Flow Matching Tortoise: Apply Optimal-Transport Flow Matching to TortoiseTTS
(I made the code publicly available on GitHub.)
I’ve been fascinated by Flow Matching over the past few weeks. After diving into several research papers, I started wondering how I could apply Flow Matching to my field of expertise—speech synthesis. I found that TortoiseTTS, a large language model (LLM) based text-to-speech system, which seemed like the perfect candidate. In this project, I aim to replace the existing diffusion model in TortoiseTTS with a Flow Matching model while maintaining the high-quality audio output.
TortoiseTTS Architecture
Since many readers might not be familiar with the TortoiseTTS model, let’s briefly explore its architecture to provide some context.
TortoiseTTS consists of a series of sub-models, each trained separately in a specific sequence. Here’s a breakdown of these sub-models:
- VQVAE: Encodes audio into tokens.
- AR Model: Performs text-to-audio-token modeling.
- Diffusion Model: Generates Mel-spectrograms from the AR model’s latent representations.
- Vocoder: Converts Mel-spectrograms into audio.
In this project, I aim to replace the Diffusion Model with a Flow Matching model while leaving the other components unchanged.
Experiment and Result
The original diffusion model in TortoiseTTS was trained using a massive dataset of 65 million audio samples. Unfortunately, I don’t have access to a dataset of that magnitude. Instead, I used LibriTTS, which is relatively small in comparison, to train the Flow Matching model. Additionally, in order to make the comparison between Diffusion and Flow Matching as much fair as possible, I reused the architecture if Diffusion model in TortoiseTTS to train Flow Matching model.
Here are some audio samples from TortoiseTTS after replacing the Diffusion Model with the Flow Matching model. Take a listen and see how the new model performs!
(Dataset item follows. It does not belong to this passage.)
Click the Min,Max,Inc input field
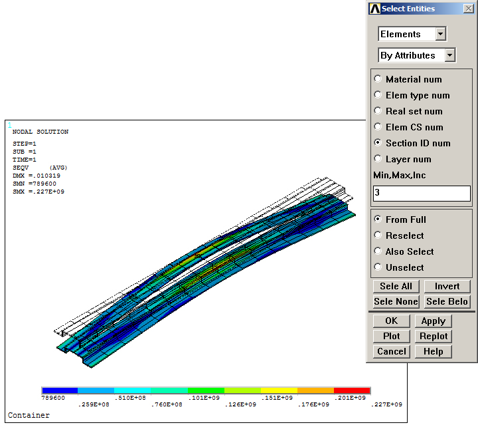 coord(422,194)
Example 1: Text: Forty one percent of enterprises that have already deployed generative AI expect to increase the adoption of open-source models when they match performance with the leading proprietary models.
Prompt
| Diffusion - 2 steps | Flow Matching - 2 steps |
|---|---|
| Diffusion - 3 steps | Flow Matching - 3 steps |
|---|---|
| Diffusion - 5 steps | Flow Matching - 5 steps |
|---|---|
| Diffusion - 20 steps | Flow Matching - 20 steps |
|---|---|
| Diffusion - 50 steps | Flow Matching - 50 steps |
|---|---|
Example 2: Text: Some design philosophies say you shouldn’t envision a specific product from the start. Instead, they recommend starting with a problem to be solved and then carefully studying the market before you devise a concrete solution.
Prompt
| Diffusion - 2 steps | Flow Matching - 2 steps |
|---|---|
| Diffusion - 3 steps | Flow Matching - 3 steps |
|---|---|
| Diffusion - 5 steps | Flow Matching - 5 steps |
|---|---|
| Diffusion - 20 steps | Flow Matching - 20 steps |
|---|---|
| Diffusion - 50 steps | Flow Matching - 50 steps |
|---|---|
From the results, we can clearly see that Flow Matching generates audio of decent quality with fewer steps than the Diffusion model. This means that Flow Matching can achieve the same level of quality more quickly. I also want to emphasize that my Flow Matching model was trained using a much smaller dataset compared to the one used for Diffusion. Despite this, the audio quality produced by Flow Matching is often on par with, if not better, that of the Diffusion model. This indicates that Flow Matching can be much more data-efficient than the Diffusion model.
However, I do believe that my Flow Matching model is inferior to the Diffusion model in some aspects due to the lack of training data. One of these aspects is voice cloning capability—the speaker similarity between the prompt and the synthesized voice. The Diffusion model in TortoiseTTS was trained on 65 million samples, which likely cover a greater variety of speakers than LibriTTS. But I am confident that with access to the same amount of data used to train the Diffusion model, Flow Matching could perform much better in terms of speaker similarity.